Nestes dias os jornais mostraram fotografias do famosos canais de Veneza, mas esta vez com água cristalina com cardumes de peixes bem visíveis. Parece que a ausência de trânsito com barcos a motor, que levantam permanentemente os sedimentos, tornava a água mais transparente. Ou seja, tanta movimentação com barcos mantém os sedimentos permanentemente em suspensão, o que torna a água opaca.

O que podemos aprender disto? Para as piscinas biológicas duas coisas. Primeiro, numa piscina limpa não se levantem sedimentos que podem tornar a água turva pela uso da piscina. Por isso é tão importante de proceder com uma limpeza rigorosa para tirar os depósitos acumulados após do Inverno. E segundo, as paredes de separação são fundamentais.
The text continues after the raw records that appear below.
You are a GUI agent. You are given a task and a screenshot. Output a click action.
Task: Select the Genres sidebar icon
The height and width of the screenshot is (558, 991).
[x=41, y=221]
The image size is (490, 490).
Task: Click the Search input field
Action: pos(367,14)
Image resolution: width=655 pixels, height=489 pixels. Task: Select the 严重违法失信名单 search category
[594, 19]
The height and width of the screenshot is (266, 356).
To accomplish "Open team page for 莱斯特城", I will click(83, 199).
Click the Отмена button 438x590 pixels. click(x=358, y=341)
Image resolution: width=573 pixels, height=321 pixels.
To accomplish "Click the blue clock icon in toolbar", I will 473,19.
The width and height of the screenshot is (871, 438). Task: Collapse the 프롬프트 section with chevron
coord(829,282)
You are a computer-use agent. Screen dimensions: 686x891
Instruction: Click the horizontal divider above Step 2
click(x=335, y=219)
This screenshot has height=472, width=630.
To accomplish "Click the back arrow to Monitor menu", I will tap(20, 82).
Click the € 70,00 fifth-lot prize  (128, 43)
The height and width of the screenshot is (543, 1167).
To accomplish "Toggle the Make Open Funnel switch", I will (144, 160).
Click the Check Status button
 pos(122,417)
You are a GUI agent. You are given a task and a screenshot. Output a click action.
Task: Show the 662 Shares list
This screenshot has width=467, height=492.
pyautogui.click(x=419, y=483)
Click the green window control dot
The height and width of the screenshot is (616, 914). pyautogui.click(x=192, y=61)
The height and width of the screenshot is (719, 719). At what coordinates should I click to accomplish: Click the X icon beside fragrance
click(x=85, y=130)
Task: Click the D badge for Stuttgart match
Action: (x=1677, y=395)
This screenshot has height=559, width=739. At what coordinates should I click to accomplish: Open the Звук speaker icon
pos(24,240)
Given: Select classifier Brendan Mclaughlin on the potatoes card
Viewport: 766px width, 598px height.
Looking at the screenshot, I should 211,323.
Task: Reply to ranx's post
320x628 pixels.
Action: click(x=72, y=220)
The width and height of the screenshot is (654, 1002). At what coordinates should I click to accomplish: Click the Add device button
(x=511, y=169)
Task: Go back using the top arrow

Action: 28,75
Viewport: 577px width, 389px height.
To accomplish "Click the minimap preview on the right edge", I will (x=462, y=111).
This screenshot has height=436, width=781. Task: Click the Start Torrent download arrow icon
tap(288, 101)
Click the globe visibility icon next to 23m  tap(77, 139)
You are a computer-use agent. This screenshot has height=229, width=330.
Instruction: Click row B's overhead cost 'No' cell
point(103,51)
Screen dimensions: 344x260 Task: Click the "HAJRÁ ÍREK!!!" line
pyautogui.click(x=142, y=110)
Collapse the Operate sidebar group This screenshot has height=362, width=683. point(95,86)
As paredes de separação separam fisicamente a zona de banho da zona de plantas. Por um lado, as paredes travam o avanço das plantas, assim estas não podem invadir na zona de banho. Por outro lado, estas paredes travam as ondas. Se nos dávamos um mergulho na piscina biológica, a onda provocada pelo mergulho entrava na zona das plantas e levantava os substrato em que elas crescem, se não existisse uma parede. Isto causava água turva em vez de água cristalina.

Existem vários modelos de paredes de separação que usamos nos nossos projetos de piscinas biológicas. Todas as paredes de separação podem ser usadas como bancos subaquáticos. As paredes em tela com  flutuadores, estabilizadas por uma espécie de bóia tubular,  constam a maioria das paredes de separação. São o modelo mais simples e mais rápido a construir e, afinal, mais económico. Paredes construídas em alvenaria e forradas com tela significa mais construção e mais custos. Mas este tipo de parede oferece uma estrutura mais parecida com um banco submerso. Mais uma possibilidade são paredes de separação em madeira. Se calhar, o modelo mais caro, mas em certas circunstâncias a solução perfeita.